Qwen3-8B on RX 7800 XT: 16 GB ROCm via Ollama or llama.cpp-HIP GGUF

llmbeginner9GB+ VRAMJun 18, 2026

This beginner recipe sets up Qwen3-8B on the RX 7800 XT, needing about 9 GB of VRAM.

models
tools
prerequisites
  • AMD Radeon RX 7800 XT (16 GB VRAM, RDNA3 / Navi 32 / gfx1101) or equivalent ROCm-supported card
  • Linux (Ubuntu 24.04 / 22.04 or RHEL) with the AMD ROCm v7 driver installed via `amdgpu-install` — ROCm is NOT bundled with Ollama
  • Python 3.10+
  • ~6 GB free disk for the Q5_K_M GGUF (or ~8.7 GB for Q8_0, ~16.4 GB for the BF16 weights)
  • Ollama, llama.cpp (HIP build), or LM Studio installed

What You'll Build

A local Qwen3-8B chat / reasoning assistant running on a 16 GB Radeon RX 7800 XT (RDNA3, Navi 32, gfx1101) through the ROCm stack — served via Ollama for the one-command path, or llama.cpp compiled with HIP for full control over the quant tier. Unlike the 24 GB Radeon cards, the 16 GB 7800 XT has no headroom to spare once you account for the KV cache, so this recipe leads with a GGUF quant (Q5_K_M / Q6_K at ~6–7 GB, or Q8_0 at ~8.7 GB) rather than the full BF16 weights — leaving plenty of room for the 32k-native context window and the optional thinking-mode chain of thought.

Hardware data: RX 7800 XT (16GB VRAM) · GGUF Q5_K_M / Q6_K / Q8_0 · ROCm 7 · See benchmark data

⚠️ This is a ROCm recipe, not CUDA. The RX 7800 XT runs on AMD's ROCm/HIP stack — there is no cu124/cu128 wheel, no FlashAttention-2 prebuilt wheel, and no FP8/FP4 path here (RDNA3 has no FP8/FP4 hardware — an FP8 checkpoint would just upcast to BF16 with no memory saving, which is exactly the wrong move on a 16 GB card). The attention path is PyTorch SDPA. Quantization is GGUF (via llama.cpp-HIP) or BF16 — not ExLlamaV2, not Marlin. If a guide tells you to pip install flash-attn or pick a cu12x wheel for this card, it's written for the wrong vendor.

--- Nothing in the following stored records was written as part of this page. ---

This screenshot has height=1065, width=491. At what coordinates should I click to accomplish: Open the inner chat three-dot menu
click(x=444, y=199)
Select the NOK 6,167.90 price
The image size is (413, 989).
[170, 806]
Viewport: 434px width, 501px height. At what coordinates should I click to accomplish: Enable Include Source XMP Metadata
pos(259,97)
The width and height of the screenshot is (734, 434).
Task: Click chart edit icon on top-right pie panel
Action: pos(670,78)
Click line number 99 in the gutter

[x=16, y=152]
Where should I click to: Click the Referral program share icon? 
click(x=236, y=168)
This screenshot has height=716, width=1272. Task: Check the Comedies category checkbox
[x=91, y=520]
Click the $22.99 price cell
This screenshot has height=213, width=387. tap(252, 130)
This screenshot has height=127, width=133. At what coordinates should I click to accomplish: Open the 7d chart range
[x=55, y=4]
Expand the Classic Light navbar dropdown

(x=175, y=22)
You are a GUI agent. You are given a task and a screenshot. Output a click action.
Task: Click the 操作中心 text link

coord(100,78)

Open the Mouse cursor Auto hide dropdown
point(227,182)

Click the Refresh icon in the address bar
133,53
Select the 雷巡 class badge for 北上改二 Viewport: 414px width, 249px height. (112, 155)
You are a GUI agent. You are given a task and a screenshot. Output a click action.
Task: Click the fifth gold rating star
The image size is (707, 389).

ℹ️ Thinking mode is on by default. Per the Qwen3-8B model card, Qwen3 has a built-in chain-of-thought ("thinking") mode toggled by enable_thinking, with soft switches /think and /no_think you can add to a prompt. Output starts with a <think>...</think> block followed by the user-facing answer. Send /no_think to skip it for latency-sensitive turns.

Requirements

ComponentMinimumTested
GPU8 GB VRAM (ROCm-supported AMD card)RX 7800 XT (16 GB)
RAM16 GB system
Storage5.85 GB (Q5_K_M GGUF) or 8.71 GB (Q8_0)per unsloth/Qwen3-8B-GGUF
DriverAMD ROCm v7 (installed via amdgpu-install) on Linux
RuntimeOllama / llama.cpp (HIP build) / LM Studio

The model is released under Apache 2.0 (8.2B parameters) — commercial use is permitted. The weights are not gated on Hugging Face, so no access request or login is required.

Installation

Prerequisite — install the AMD ROCm v7 driver

The RX 7800 XT (gfx1101) is an officially ROCm-supported GPU — it is named in Ollama's supported AMD Radeon GPU list, and gfx1101 appears in that page's supported LLVM-target list — but ROCm is not bundled with Ollama or the llama.cpp release binaries, so you install it once at the OS level. The Ollama AMD GPU docs note that Ollama on Linux requires the AMD ROCm v7 driver, which you install or upgrade with the amdgpu-install utility. On Ubuntu 24.04 (Noble), install ROCm 7.2.1 via the standard amdgpu-install flow (AMD's Radeon ROCm install docs cover the current packages; the .deb URL below is HEAD-verified live):

# 1. Add the amdgpu-install package and install ROCm
wget https://repo.radeon.com/amdgpu-install/7.2.1/ubuntu/noble/amdgpu-install_7.2.1.70201-1_all.deb
sudo apt install ./amdgpu-install_7.2.1.70201-1_all.deb
sudo apt update
sudo amdgpu-install -y --usecase=graphics,rocm

# 2. Add yourself to the render/video groups (log out/in afterward)
sudo usermod -a -G render,video $LOGNAME

The RX 7800 XT is on Ollama's supported AMD Radeon RX list, and gfx1101 is in its supported LLVM-target list — so no HSA_OVERRIDE_GFX_VERSION masquerade is needed for this card. (That override — setting HSA_OVERRIDE_GFX_VERSION=11.0.0 to masquerade gfx1101 as gfx1100 — is only a legacy fallback for the rare library that ships gfx1100 kernels but not gfx1101; current Ollama and ROCm support gfx1101 natively.)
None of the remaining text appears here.